On retrouve le plus d’étudiants israéliens en Jordanie (« ce sont surtout les étudiants arabes qui participent à des échanges »), puis vient la Roumanie (avec 2619 étudiants israéliens selon l’Institut de statistiques de l’Unesco en 2016), les Etats-Unis (2 153) et la République de Moldavie (2 043).

En France, loin derrière en terme de nombre de mobilités (161 Israéliens ont étudiés en France en 2016), c’est Science-Po Paris qui est le plus actif dans les échanges avec Israël « avec l’université Aix-Marseille qui est très tournée vers la Méditerranée et vers Israël, le CNRS, et l’institut Pasteur et aussi de grandes universités, comme Lyon 1, Rennes 1, Sorbonne-Paris, » égraine Hélène Le Gal.

Exposition des étudiants de l’Académie Bezalel des Arts et du Design, à Jérusalem, en juillet 2016. (Crédit : Bezalel via JTA)

Le réputée école d’art Betzalel en Israël a aussi conclu des partenariats avec l’Ecole nationale supérieure de Paris-Cergy, avec les Beaux Arts de Paris et avec l’école d’architecture de la Villette.

Si les Israéliens, relativement peu francophones, sont plus nombreux à étudier en France c’est aussi parce que dans « l’enseignement supérieur français les études pour anglophones se généralisent. De plus, beaucoup de non-francophones commencent par une année d’étude de FLE – français langue étrangère – qui leur permet de suivre les cours en français ensuite » selon l’ambassadrice de France en Israël.

Hélène Le Gal affirme qu’aucune pression du mouvement BDS ne s’est faîte ressentir lors de la conclusion de ces nouveaux échanges. « Qu’est ce que c’est le BDS ?' » demande-t-elle ironique. « En vérité, affirme l’ambassadrice il concerne avant tout les campus américains. En France cela n’existe pas ou peu, cela reste très marginal ».

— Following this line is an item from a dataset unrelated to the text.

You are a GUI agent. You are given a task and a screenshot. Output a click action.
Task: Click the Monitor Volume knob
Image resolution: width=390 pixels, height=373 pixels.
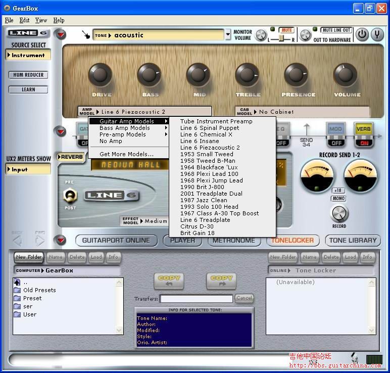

Si la France a connu quelques tentatives d’actions de boycott académiques (par exemple, une motion déposée pour « ne pas renouveler l’accord d’association avec Israël » à Paris 6 en décembre 2002 mais qui n’a pas abouti) le mouvement BDS se concentre avant tout sur la présence de produits alimentaires en provenance d’Israël dans les supermarchés français.

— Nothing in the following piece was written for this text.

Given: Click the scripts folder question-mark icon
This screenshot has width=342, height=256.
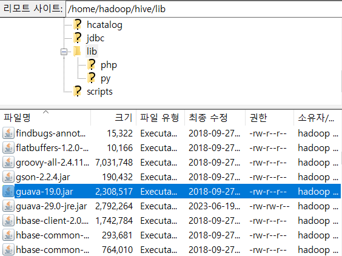Looking at the screenshot, I should (x=78, y=91).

Aux Etats-Unis, le boycott académique est plus actif. Récemment, des membres du personnel enseignant des facultés se sont opposés à des programmes d’études en Israël.

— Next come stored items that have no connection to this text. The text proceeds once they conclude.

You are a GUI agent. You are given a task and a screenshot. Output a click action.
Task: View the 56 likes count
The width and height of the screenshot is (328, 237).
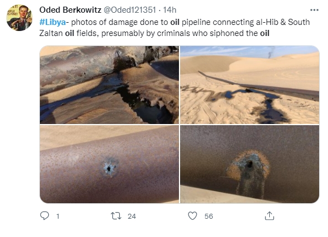coord(209,216)
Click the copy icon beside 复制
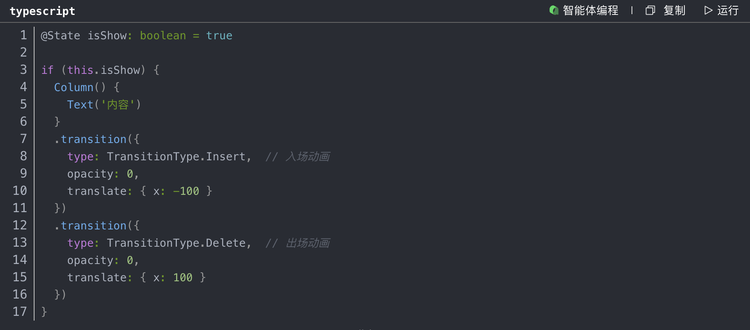The image size is (750, 330). 650,10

Fin novembre 2018, la faculté du Pitzer College de Claremont, en Californie, a voté la suspension du programme d’études à l’étranger organisé à l’université de Haïfa. Et cet automne, deux enseignants de l’université du Michigan avaient refusé d’écrire un courrier de recommandation pour des étudiants qui désiraient étudier au sein de l’Etat juif.

Plusieurs associations universitaires, et notamment l’American Studies Association en 2013, avaient voté en faveur du boycott des universités israéliennes.

Les efforts déployés en France par les partisans du boycott n’ont pas réussi à endiguer la progression des rapports académiques – la progression des collaborations scientifiques -, culturels – la Saison France Israël qui vient de se conclure – et commerciaux entre les deux pays.

Selon le ministère de l’Économie et des Finances français, « après leur augmentation de 15 % en 2015 et une stagnation en 2016, les exportations françaises de biens en Israël ont connu une croissance de 12,9 % sur l’année 2017″.